Sunday, June 15, 2014

On not marginalizing fatherhood

            I must start this post with my sincere hope that no woman who has suffered infertility feel offense.  I know the tiniest bit about what that pain might feel like.  I lost my first baby 12 weeks into a much welcomed and celebrated pregnancy.  In the 18 months of failed attempts that followed that loss I had a brief taste of what living by cycles did to the psyche – two weeks of hope followed by two weeks of despair…  over and over again.  Then I felt the fear and insecurity the 9 more months that I waited to actually hold Avery in my arms.  Three little girls later much of that pain has been replaced with the acceptance that any other timeline would have meant three different humans, and I love desperately the ones I have.  Ultimately, those months were moments compared to what many face, and I would never want the thoughts I share to diminish the reality of that hurt. 
            But… taking the plunge anyway…
.           This past Mother’s Day I noticed a plethora of links and status updates asking that we remember the women filled with pain on Mother’s Day who had never experienced the gift of a child.  When I read the first few I was moved.  The point was initially well taken.  But as the sentiment became viral I found myself frustrated.  I wondered if motherhood was so characterized by guilt that we had to admonish ourselves for accepting any gratitude in light of someone else’s potential pain.  I remember real bitterness over the ease at which some became mothers in surprise day to day moments, but I don’t remember feeling that bitterness on Mother’s Day.  I was too filled with joy and respect for the woman in my life such as my own mother, wonderful grandmothers and generous aunts.  I was inclined towards celebration on those days.  I considered asking this past Mother’s Day if anyone else had similar thoughts about our own unwillingness to take the spotlight for a moment.  I am genuinely sad for anyone who wants to be a parent and can’t, but I hoped that hyperfocus on woman without children this year did not prevent any mother from giving herself her day last May.
            I was reminded of this analysis when I scrolled through facebook today.  I saw tribute after tribute to husbands and dads that made a difference, but no reminders to dads to celebrate cautiously today as all over the world there were men who ached because they could not be fathers.  Come to think of it, I have never heard one conversation about men who worried that they might ultimately lead childless lives despite their lasting desire to father children.  I do not believe it is because this ache is not there.  I know men young and old who wanted kids but for a variety of reasons didn’t (or haven’t) seen that dream come to fruition.  I think it is just one of the many ways that we marginalize fatherhood. 
            I have a wonderful father.  He catches people’s attention because he is so willing to share his emotions.  Jason recently joked that some men go their whole lives waiting to see their father cry while we rarely have to go 24 hours.  Though his job took him away from us much of the work week, I remember him getting up with me at night to clean up puke and comfort me back to sleep.  I remember him taking us to parks every Sunday and writing us stories to tell us as we fell asleep each night. 
            I have an equally wonderful husband.  He adopts a true co-parenting model.  He hates when females say they have to see if their husband can baby-sit so they can grab drinks with the girls.  He says things like, “do they mean can their husband parent on Friday night?”  He fixes the girls hair like it’s his job.  He fills plates at family barbecues.  He has combed lice out of hair and painted nails.  We both remain surprised by the attention he draws from others as he completes the mundane jobs of parenthood.  I told him once that I shouldn’t feel this way, but I often perceive all the attention he gets from females as hidden insults to me.  Do I look like I am shirking my parenting responsibilities?  I was comforted that he also felt some offense.  He wonders why it should impress people that he 50/50 parents our children.  He wondered why he gets compliments for things mothers do unnoticed on a daily basis.  He explains that he takes joy in these acts, and would feel denied if he didn’t have the opportunity to attempt to be as much of an influence in our girls’ lives as I try to be.  They are lucky to have him, and he is lucky to have them.            

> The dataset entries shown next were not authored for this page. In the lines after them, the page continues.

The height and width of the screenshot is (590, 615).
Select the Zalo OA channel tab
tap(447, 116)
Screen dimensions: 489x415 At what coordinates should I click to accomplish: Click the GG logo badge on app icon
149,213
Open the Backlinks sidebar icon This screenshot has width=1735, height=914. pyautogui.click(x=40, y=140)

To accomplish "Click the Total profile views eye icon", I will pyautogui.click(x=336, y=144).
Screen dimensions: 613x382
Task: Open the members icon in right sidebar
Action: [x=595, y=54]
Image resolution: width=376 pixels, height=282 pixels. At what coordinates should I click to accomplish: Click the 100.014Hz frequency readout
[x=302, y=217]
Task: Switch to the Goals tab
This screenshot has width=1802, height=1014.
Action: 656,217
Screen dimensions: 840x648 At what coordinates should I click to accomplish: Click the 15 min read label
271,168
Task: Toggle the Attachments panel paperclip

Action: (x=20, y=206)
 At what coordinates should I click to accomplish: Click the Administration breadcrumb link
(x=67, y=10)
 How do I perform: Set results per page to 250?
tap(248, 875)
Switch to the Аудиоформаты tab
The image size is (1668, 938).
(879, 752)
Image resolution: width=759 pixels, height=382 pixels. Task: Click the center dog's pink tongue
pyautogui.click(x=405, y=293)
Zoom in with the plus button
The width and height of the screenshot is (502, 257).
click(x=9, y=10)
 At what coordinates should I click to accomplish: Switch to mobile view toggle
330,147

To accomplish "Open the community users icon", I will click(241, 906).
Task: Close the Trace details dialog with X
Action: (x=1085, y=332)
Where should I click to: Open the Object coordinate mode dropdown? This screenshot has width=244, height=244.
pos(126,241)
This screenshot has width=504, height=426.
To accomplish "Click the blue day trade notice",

            I think we don’t always expect enough of fathers.  In turn, we disempower them and disrespect them.  Sephus gets so frustrated at the sitcom portrayals of fathers and the Papa Bear narrative found in so many short stories.  Dads are great for playing airplane with or making you chuckle, but in the end they just don’t really matter as much as moms and aren’t nearly as capable.  I know many people will initially disagree with this idea.  That’s good.  It means your experience is not coherent with the dominant messages about fatherhood present in the media.  It means that we should expect fatherhood to be celebrated so much that if we regret wishful woman without children on Mother’s Day, we must also lament wishful fathers without children.  Knowing that unique situations lead to wonderful upbringings without one parent or the other, we must still not sell either parent short.  We need to bring fatherhood out of the margin.  Dads have too much to give to be perceived as sideline parents. 

1 comment:

  1. Christian has made this comment so many times, especially as to the portrayal of dumb dads on TV.